▸ Exercise requirements
Two lines in the data below mark the range: the one with "You are a GUI" and the one with "Centre for Living Technologies (176, 95)". Return both, along with every line between them, exactly.
START Source data
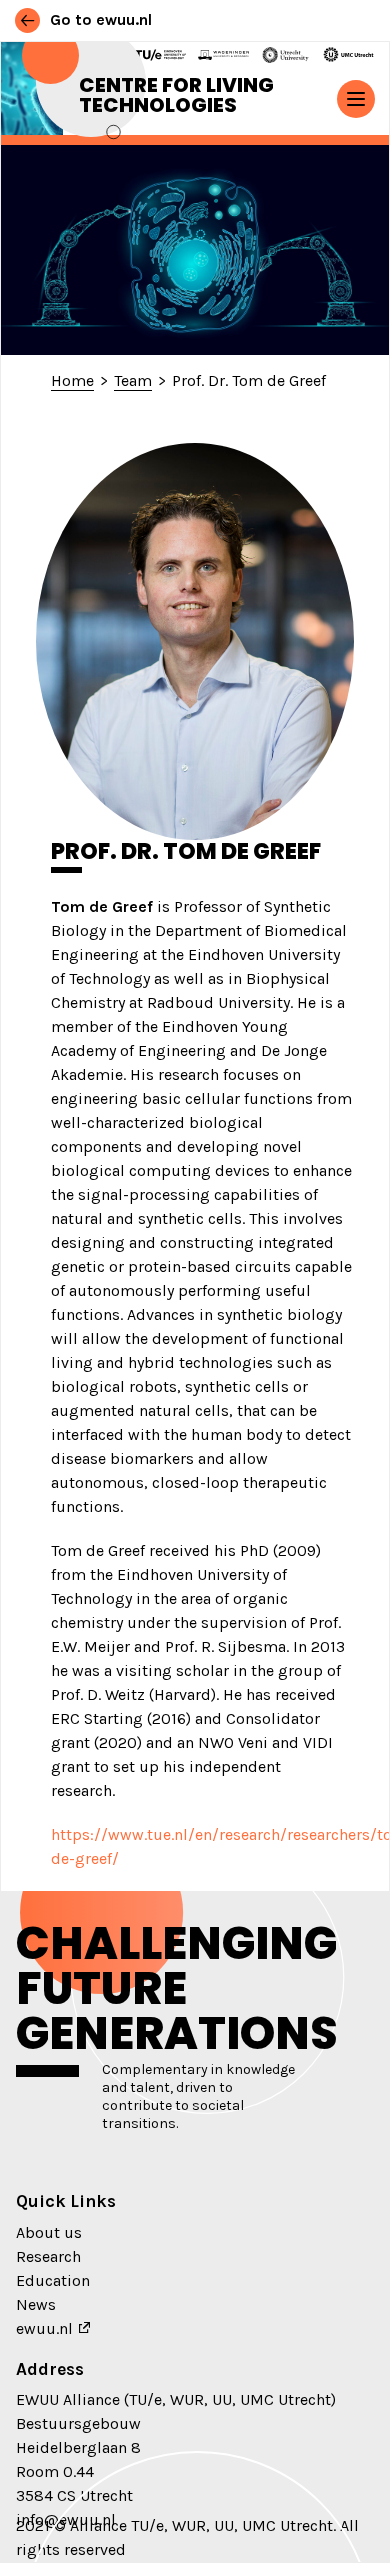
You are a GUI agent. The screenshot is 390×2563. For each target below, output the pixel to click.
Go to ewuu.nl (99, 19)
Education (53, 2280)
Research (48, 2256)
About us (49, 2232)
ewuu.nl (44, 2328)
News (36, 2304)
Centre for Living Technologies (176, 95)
END Source data
START Source data
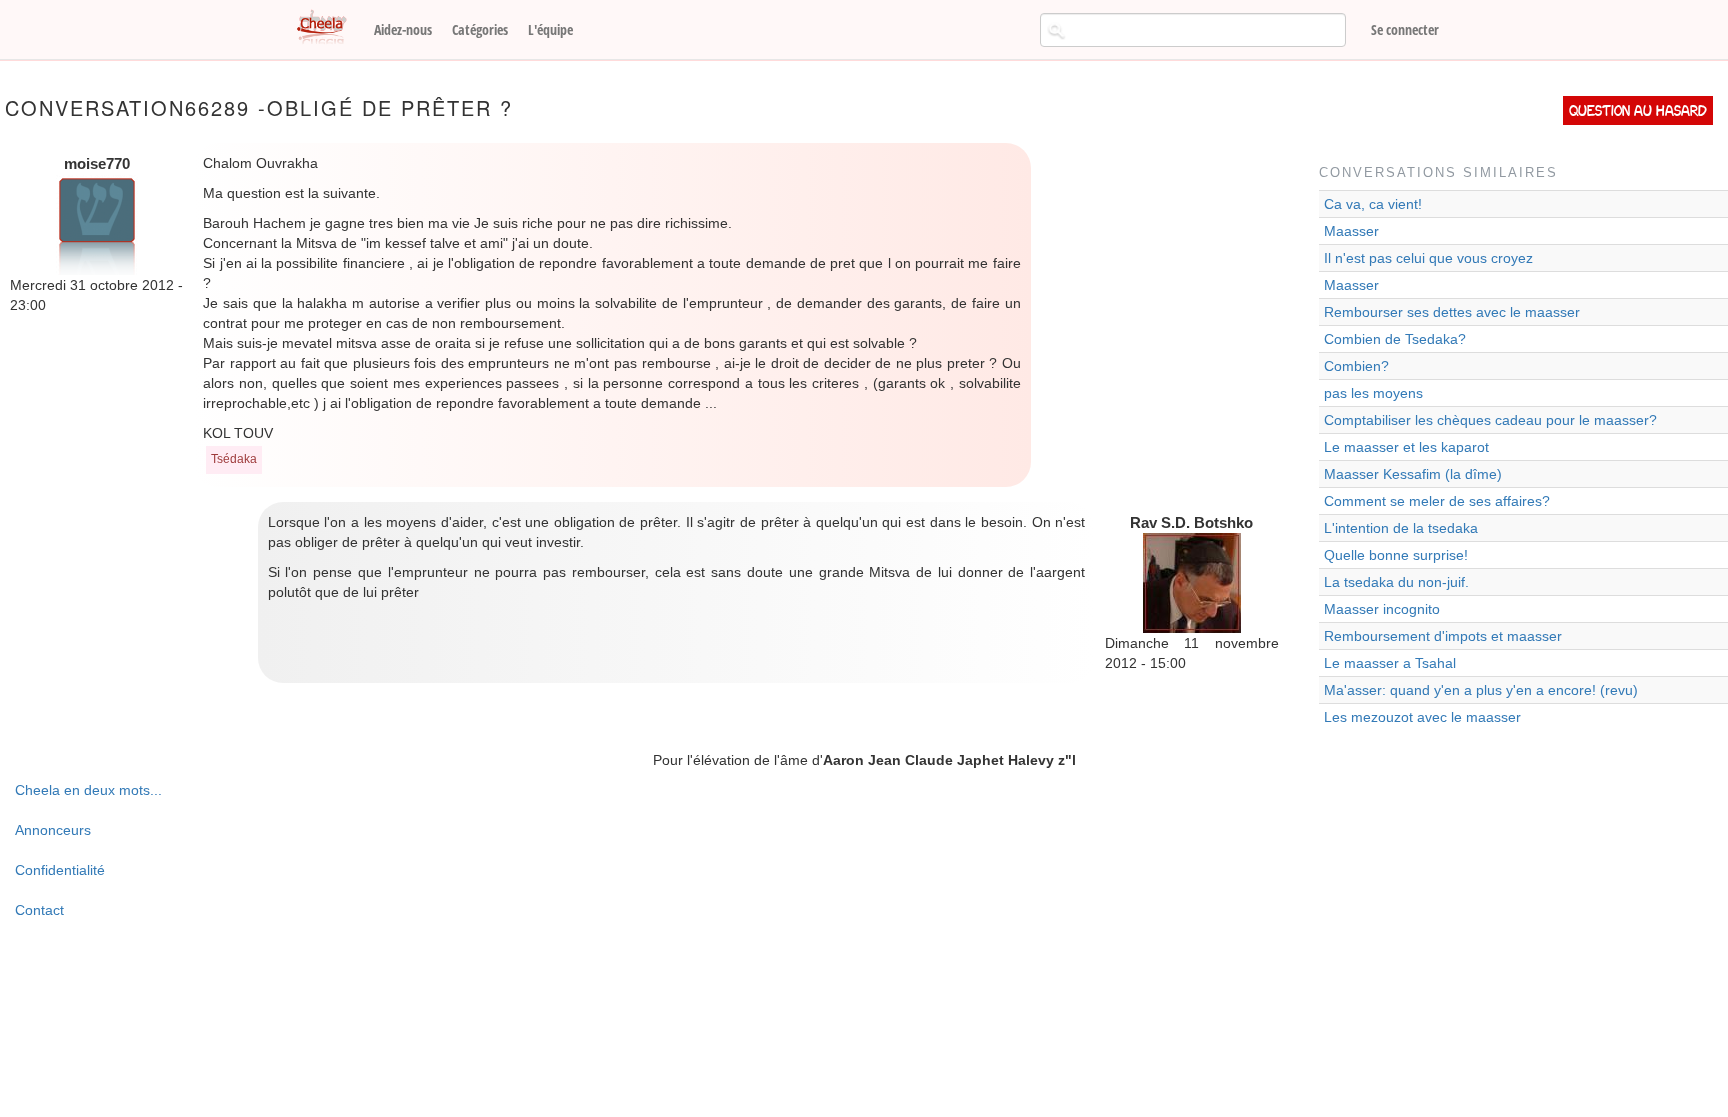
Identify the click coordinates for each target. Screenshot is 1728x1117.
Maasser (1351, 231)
END Source data
▸ Answer to this task
You are a GUI agent. The screenshot is 390×2563. For each target below, output the pixel to click.
Go to ewuu.nl (99, 19)
Education (53, 2280)
Research (48, 2256)
About us (49, 2232)
ewuu.nl (44, 2328)
News (36, 2304)
Centre for Living Technologies (176, 95)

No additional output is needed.